What needs to be done
The answer should be the exact lines from the line containing "Task: Open the open-book icon in top toolbar" through the last line of the material below, with no pictures.

The data
= Beginning of Section =

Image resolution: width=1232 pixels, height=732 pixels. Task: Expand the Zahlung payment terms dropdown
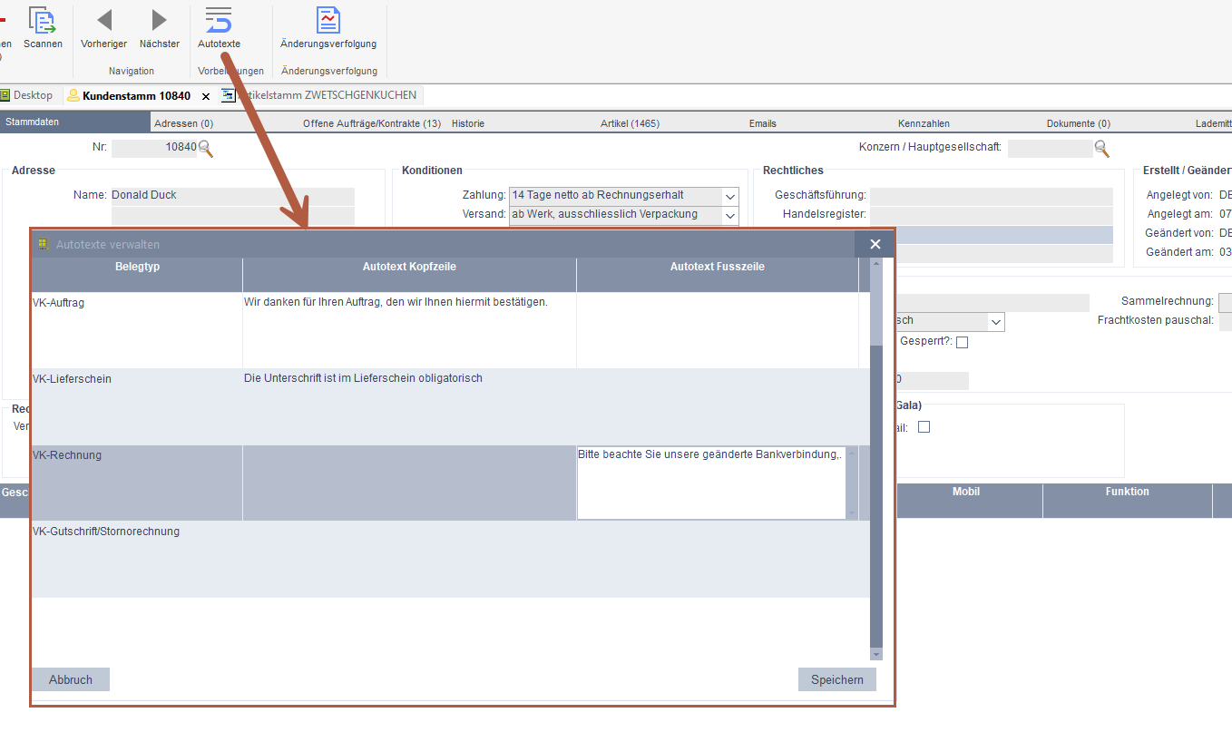coord(730,196)
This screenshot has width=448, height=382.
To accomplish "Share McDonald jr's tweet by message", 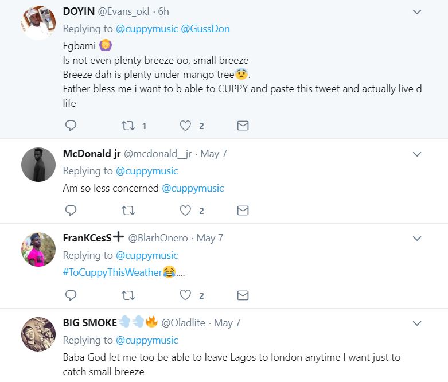I will pos(243,211).
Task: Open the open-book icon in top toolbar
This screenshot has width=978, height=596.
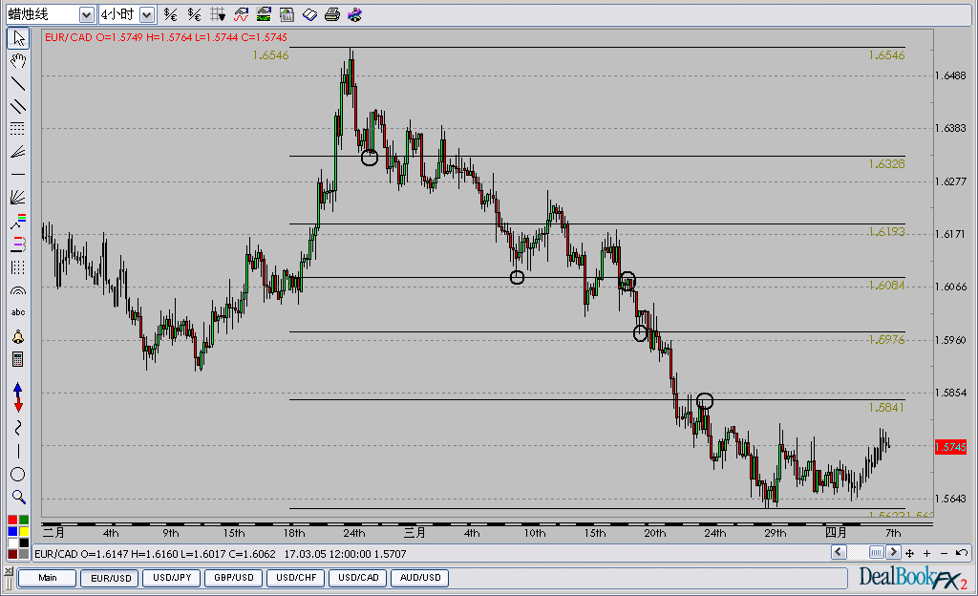Action: coord(308,14)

= End of Section =

Result below
Task: Open the open-book icon in top toolbar
This screenshot has width=978, height=596.
Action: coord(308,14)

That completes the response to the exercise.